Bryan and Sally Lockwood, played by Brian and Carol Taylor discuss how to keep their guest house. Photo by Trevor Keiser
Clarkston Village Players brings a "good old-fashioned murder mystery" to the stage with "At the Sign of the Crippled Harlequin."

The Peak Lodge Guest House has a long and mysterious history, which is rumored to be haunted by the ghost of the original Coashing Inn host. The Lockwoods are struggling to keep the inn open, and the guests have their own secrets.

Brian and Carol Taylor play Bryan and Sally Lockwood.

"I like Sally's kindness and wanting to serve and help everybody," Carol said.

Brian added he likes being "jovial and making sure people have a good time in my guest house more than anything else."

"There are a lot of unexpected things because you don't know who's good, who's bad, who's a murderer, everything is up in the air and you don't know what each person is actually hiding, said actor Shawn Harbert. "Everybody has their own secrets, even the Lockwoods to some degree."

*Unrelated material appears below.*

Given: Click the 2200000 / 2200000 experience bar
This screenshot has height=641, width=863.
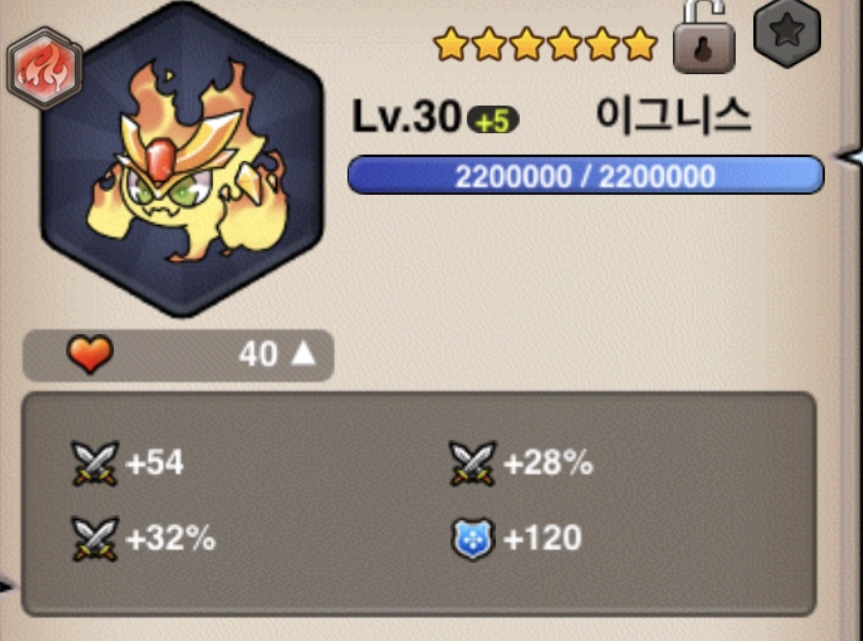Looking at the screenshot, I should point(586,176).
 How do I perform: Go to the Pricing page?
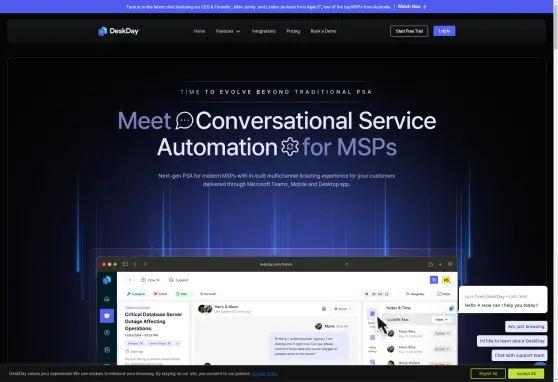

Harbert plays Issac Clarke, a thoughtful, friendly, self assured late 20's years old with an independent streak.

"I like playing Issac. It's the chance to kind of be the bad boy, but I'm actually kind of a wuss," he said. "I'm tough, yet caring and sensitive underneath it all."

Fellow actor Cyrano Jones, who plays the disagreeable, expensive tastes, demanding, yet charming at times Lionel Reece agreed.

It's nice to play the unrepentant bad guy," he said. "Just get up there and be an ass and not care."

Lois Keel who plays the Lionel's over-painted, somewhat showy, sullen, and coarse wife Joan also enjoyed being a "bad gal."

Jacky Salter plays the frail, kind, and thoughtful Marjorie Pike.

"I enjoy the challenge of playing someone who's older than I am," she said.

Last but, not least James Hoxey plays Derek Tyndale, apologetic, shy, helpful mamma's boy.

"How can you not have fun playing the crazy guy? It's not as easy as it looks though, I'll tell you that," Hoxey said. "Derek, just loves his mother and misses her. He just can't let go of her and it's been a blast doing that."

The play is performed March 9, 10, 16, 17, 18, 23, 24 at the Depot Theater, 4861 White Lake Road. Shows start at 8 p.m. on Friday and Saturday, and 2 p.m. on Sunday.

"The play has a lot of different characters and it gives the actors a chance to explore different personalities than they would probably normally have," said Director Verne Vackaro. "It's always fun to work with larger cast and mysteries are always kind of fun too."